Together with his fellow students Piyush Bagad, Jesse Maas and Danilo de Goede, Paul Hilders won this year’s Best Paper Award. Hilders tells about the FACT-AI Course: ‘When you start studying AI, concepts like fairness, accountability and transparency may not be the most exciting topics to think about. But the FACT-AI course fits very well into the curriculum and awakened an interest in me that I had not expected. At the start of the course, students have no experience with doing research. The course throws you right in at the deep end. You are immediately confronted with the difficulties of reproducing other people’s research. I found that very interesting.’

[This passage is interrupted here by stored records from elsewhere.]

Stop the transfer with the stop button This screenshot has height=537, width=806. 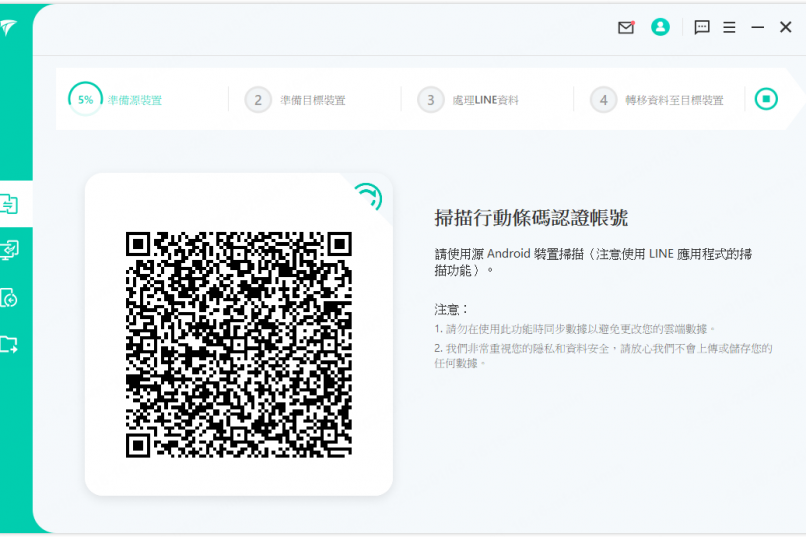tap(766, 99)

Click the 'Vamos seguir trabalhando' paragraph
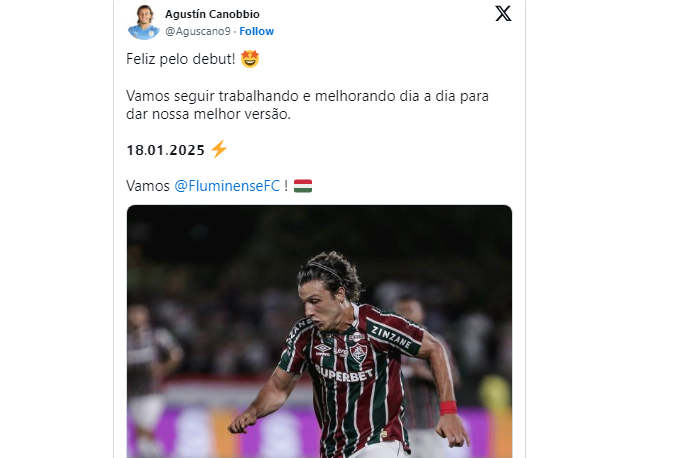coord(307,105)
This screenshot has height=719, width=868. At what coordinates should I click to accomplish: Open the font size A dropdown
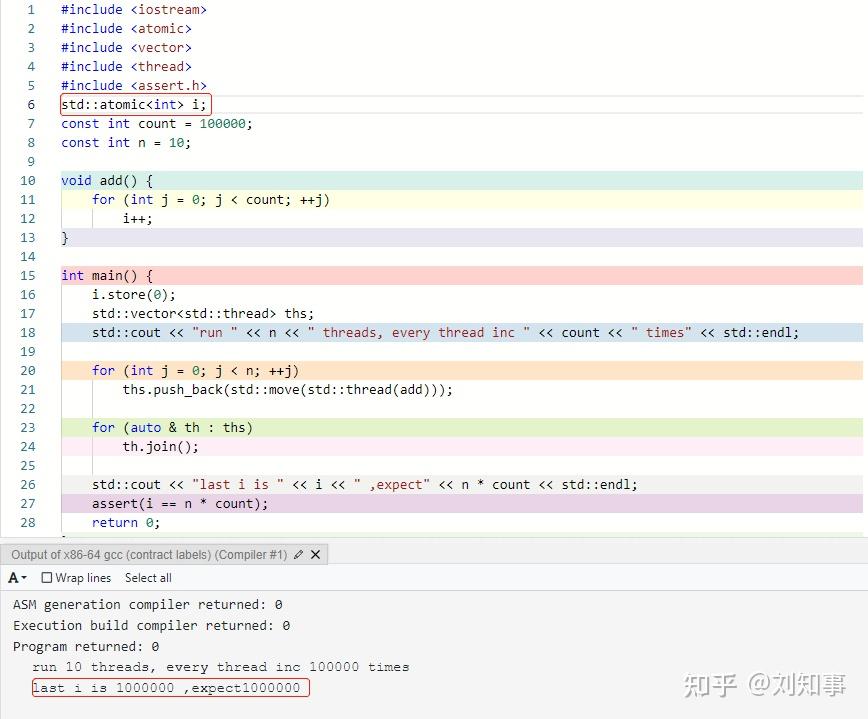click(x=16, y=578)
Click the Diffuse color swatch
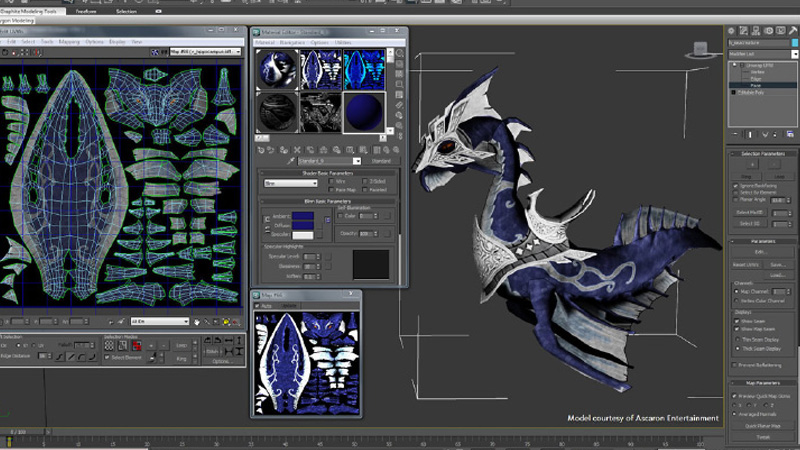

What, according to Hilders, makes the FACT-AI Course so successful at the ML Reproducibility Challenge? Hilders: ‘I think it is the combination of good supervision and high quality of the Master students, coming from all over the world. Each group of students has its own supervisor with a great deal of experience, who is always available for questions and who critically follows the writing of the replication paper.’
Hilders: ‘In addition, as a student you notice how smart your fellow students are and how everyone motivates each other. FACT-AI lets you discover new research directions, and I think it will influence the research directions students choose later. In my case, I am very interested in medical AI, and in this field concepts like fairness and transparency are very important.’
UvA/IvI-course ‘Fairness, Accountability, Confidentiality and Transparency in AI’
Machine learning reproducibility challenge
Details about the connection between the course and the Machine learning reproducibility challenge, by Ana Lučić
Best Paper Award
Paper: Reproducibility Study of Counterfactual Generative Networks
Students: Piyush Bagad, Jesse Maas, Paul Hilders, Danilo de Goede
Supervisor: Christos Athanasiadis
Outstanding Paper Awards
Paper: ‘Strategic classification made practical: reproduction’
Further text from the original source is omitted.